Use-after-free after copying state mahcine with dependencies

[ukreator]

Expected Behavior

I expect this program to run without crashing

int main(int argc, char** argv) {
    struct e1 {};
    struct dependency {
        int i = 0;
    };

    struct dependencies {
        auto operator()() const noexcept {
            using namespace boost::sml;

            const auto action = [](const dependency& d,
                                   const auto& event) {
                std::cout << d.i << std::endl;  //<------- reads from already freed memory
            };

            return make_transition_table(*"idle"_s + event<e1> / action = "s1"_s);
        }
    };

    using namespace boost::sml;
    std::vector<boost::sml::sm<dependencies>> xx;
    {
        dependency d;
        sm<dependencies> sm{d};
        xx.push_back(sm);
    }

    assert(xx[0].is("idle"_s));

    xx[0].process_event(e1{});
    assert(xx[0].is("s1"_s));
}

Actual Behavior

Reports stack-use-after-scope if running under Address sanitizer.
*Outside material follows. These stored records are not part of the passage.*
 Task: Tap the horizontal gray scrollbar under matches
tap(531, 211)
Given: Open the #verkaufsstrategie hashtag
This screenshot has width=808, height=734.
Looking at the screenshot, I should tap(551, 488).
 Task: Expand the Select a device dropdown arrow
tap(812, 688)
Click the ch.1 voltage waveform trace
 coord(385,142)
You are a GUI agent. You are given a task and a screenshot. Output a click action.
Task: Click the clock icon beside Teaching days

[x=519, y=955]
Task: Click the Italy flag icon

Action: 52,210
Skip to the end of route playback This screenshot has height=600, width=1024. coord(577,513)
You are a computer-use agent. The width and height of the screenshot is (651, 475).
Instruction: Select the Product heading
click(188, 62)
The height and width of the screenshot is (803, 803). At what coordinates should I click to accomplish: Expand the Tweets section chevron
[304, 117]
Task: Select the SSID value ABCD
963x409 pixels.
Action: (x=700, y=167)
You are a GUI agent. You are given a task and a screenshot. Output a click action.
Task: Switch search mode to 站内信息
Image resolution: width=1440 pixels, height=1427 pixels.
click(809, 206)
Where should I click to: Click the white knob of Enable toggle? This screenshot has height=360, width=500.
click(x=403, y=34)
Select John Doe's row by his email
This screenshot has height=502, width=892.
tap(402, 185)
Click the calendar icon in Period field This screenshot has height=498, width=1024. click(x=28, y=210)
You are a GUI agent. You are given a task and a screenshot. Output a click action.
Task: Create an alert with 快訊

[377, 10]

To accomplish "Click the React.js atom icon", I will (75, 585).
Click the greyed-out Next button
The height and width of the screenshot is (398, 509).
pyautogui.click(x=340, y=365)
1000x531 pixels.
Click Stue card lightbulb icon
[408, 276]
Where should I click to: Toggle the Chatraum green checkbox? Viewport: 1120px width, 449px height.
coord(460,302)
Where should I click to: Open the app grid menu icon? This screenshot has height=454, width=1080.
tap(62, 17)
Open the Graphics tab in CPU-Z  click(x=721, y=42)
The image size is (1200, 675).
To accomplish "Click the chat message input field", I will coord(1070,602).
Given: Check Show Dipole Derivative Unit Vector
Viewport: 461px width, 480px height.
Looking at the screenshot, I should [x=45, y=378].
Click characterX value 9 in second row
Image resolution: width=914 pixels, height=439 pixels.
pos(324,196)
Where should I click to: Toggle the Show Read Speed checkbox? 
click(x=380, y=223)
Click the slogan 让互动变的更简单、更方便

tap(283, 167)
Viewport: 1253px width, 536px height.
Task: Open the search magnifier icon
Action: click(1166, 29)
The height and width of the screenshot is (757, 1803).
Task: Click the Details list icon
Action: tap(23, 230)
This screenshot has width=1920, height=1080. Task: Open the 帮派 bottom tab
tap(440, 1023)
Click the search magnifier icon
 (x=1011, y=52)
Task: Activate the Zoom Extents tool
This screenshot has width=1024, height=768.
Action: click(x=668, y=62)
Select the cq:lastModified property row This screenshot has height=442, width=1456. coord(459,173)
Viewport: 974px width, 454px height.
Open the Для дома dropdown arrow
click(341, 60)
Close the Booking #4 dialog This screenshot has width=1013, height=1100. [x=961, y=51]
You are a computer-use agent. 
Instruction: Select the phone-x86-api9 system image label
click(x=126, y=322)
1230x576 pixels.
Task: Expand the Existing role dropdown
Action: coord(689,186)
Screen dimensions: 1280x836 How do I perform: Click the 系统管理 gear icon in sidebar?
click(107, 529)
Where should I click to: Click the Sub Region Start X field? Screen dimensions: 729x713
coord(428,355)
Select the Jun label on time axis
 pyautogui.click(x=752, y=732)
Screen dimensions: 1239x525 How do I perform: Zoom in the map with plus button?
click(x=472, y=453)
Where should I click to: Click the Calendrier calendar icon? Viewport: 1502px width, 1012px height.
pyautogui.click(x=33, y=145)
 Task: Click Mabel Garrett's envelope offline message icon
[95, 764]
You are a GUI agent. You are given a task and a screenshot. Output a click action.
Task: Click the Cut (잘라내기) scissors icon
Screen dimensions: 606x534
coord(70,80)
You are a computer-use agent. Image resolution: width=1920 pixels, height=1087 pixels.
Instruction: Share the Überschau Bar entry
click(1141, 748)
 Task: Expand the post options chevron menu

Steps to Reproduce the Problem

1. build with -fsanitize=address
2. run

Specifications

• Version: 1.1.4
• Platform: macos

Looks like the dependencies are captured exactly as they are specified in the actions/guards (by const ref in the example above). This makes it very easy to introduce a bug that reveals itself when everything is deployed in production. I did experiments with a more complicated SM with multiple actions capturing the same dependency and I had to capture by value in all the cases to prevent invalid memory access issues. It's very easy to overlook or introduce later (e.g. someone adds a new action lambda).

I don't know what's the right solution in this case. Maybe SML should make a copy of every dependency? Or the copy/move constructors should be disabled? There should be a mention of this in the docs somewhere (tips and tricks? important notes?)